- [Records]

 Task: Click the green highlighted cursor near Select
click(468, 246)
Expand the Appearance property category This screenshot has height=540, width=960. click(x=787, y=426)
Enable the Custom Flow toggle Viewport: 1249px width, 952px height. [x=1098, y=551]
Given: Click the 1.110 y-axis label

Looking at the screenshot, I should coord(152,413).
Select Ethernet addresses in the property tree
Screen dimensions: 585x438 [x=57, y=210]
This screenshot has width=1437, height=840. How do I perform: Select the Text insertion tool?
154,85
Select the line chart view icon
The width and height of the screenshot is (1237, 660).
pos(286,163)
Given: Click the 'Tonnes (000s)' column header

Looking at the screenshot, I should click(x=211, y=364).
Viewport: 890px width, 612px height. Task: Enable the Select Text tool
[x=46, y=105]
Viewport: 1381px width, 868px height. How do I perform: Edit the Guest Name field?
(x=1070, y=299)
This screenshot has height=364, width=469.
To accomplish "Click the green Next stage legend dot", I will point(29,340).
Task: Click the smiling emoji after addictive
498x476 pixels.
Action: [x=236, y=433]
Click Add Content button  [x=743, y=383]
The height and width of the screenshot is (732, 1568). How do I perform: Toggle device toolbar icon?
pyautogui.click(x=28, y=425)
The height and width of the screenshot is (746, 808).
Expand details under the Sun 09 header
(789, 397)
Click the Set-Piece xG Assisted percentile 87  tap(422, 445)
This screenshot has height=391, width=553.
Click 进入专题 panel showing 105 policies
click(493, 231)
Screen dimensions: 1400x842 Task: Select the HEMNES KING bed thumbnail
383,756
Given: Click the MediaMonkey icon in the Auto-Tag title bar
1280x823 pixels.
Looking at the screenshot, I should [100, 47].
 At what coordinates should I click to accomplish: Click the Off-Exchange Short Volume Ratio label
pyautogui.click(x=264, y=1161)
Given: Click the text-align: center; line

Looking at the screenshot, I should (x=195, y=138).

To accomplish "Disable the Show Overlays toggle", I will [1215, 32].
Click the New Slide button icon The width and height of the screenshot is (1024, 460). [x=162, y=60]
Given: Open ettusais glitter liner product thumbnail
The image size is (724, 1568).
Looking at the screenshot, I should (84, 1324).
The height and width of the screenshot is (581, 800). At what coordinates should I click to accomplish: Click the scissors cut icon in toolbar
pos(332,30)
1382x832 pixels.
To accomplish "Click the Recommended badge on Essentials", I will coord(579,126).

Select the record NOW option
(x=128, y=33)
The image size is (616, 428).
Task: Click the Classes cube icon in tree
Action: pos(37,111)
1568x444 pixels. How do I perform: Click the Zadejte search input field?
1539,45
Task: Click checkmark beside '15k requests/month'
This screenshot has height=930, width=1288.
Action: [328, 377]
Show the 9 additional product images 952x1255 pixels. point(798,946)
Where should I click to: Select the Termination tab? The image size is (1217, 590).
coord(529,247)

- [Problem to work on] Write the listing out again, matching every line exactly.

- [The completed task]
 Task: Click the green highlighted cursor near Select
click(468, 246)
Expand the Appearance property category This screenshot has height=540, width=960. click(x=787, y=426)
Enable the Custom Flow toggle Viewport: 1249px width, 952px height. [x=1098, y=551]
Given: Click the 1.110 y-axis label

Looking at the screenshot, I should coord(152,413).
Select Ethernet addresses in the property tree
Screen dimensions: 585x438 [x=57, y=210]
This screenshot has width=1437, height=840. How do I perform: Select the Text insertion tool?
154,85
Select the line chart view icon
The width and height of the screenshot is (1237, 660).
pos(286,163)
Given: Click the 'Tonnes (000s)' column header

Looking at the screenshot, I should click(x=211, y=364).
Viewport: 890px width, 612px height. Task: Enable the Select Text tool
[x=46, y=105]
Viewport: 1381px width, 868px height. How do I perform: Edit the Guest Name field?
(x=1070, y=299)
This screenshot has height=364, width=469.
To accomplish "Click the green Next stage legend dot", I will point(29,340).
Task: Click the smiling emoji after addictive
498x476 pixels.
Action: [x=236, y=433]
Click Add Content button  [x=743, y=383]
The height and width of the screenshot is (732, 1568). How do I perform: Toggle device toolbar icon?
pyautogui.click(x=28, y=425)
The height and width of the screenshot is (746, 808).
Expand details under the Sun 09 header
(789, 397)
Click the Set-Piece xG Assisted percentile 87  tap(422, 445)
This screenshot has height=391, width=553.
Click 进入专题 panel showing 105 policies
click(493, 231)
Screen dimensions: 1400x842 Task: Select the HEMNES KING bed thumbnail
383,756
Given: Click the MediaMonkey icon in the Auto-Tag title bar
1280x823 pixels.
Looking at the screenshot, I should [100, 47].
 At what coordinates should I click to accomplish: Click the Off-Exchange Short Volume Ratio label
pyautogui.click(x=264, y=1161)
Given: Click the text-align: center; line

Looking at the screenshot, I should (x=195, y=138).

To accomplish "Disable the Show Overlays toggle", I will [1215, 32].
Click the New Slide button icon The width and height of the screenshot is (1024, 460). [x=162, y=60]
Given: Open ettusais glitter liner product thumbnail
The image size is (724, 1568).
Looking at the screenshot, I should (84, 1324).
The height and width of the screenshot is (581, 800). At what coordinates should I click to accomplish: Click the scissors cut icon in toolbar
pos(332,30)
1382x832 pixels.
To accomplish "Click the Recommended badge on Essentials", I will coord(579,126).

Select the record NOW option
(x=128, y=33)
The image size is (616, 428).
Task: Click the Classes cube icon in tree
Action: pos(37,111)
1568x444 pixels. How do I perform: Click the Zadejte search input field?
1539,45
Task: Click checkmark beside '15k requests/month'
This screenshot has height=930, width=1288.
Action: [328, 377]
Show the 9 additional product images 952x1255 pixels. point(798,946)
Where should I click to: Select the Termination tab? The image size is (1217, 590).
coord(529,247)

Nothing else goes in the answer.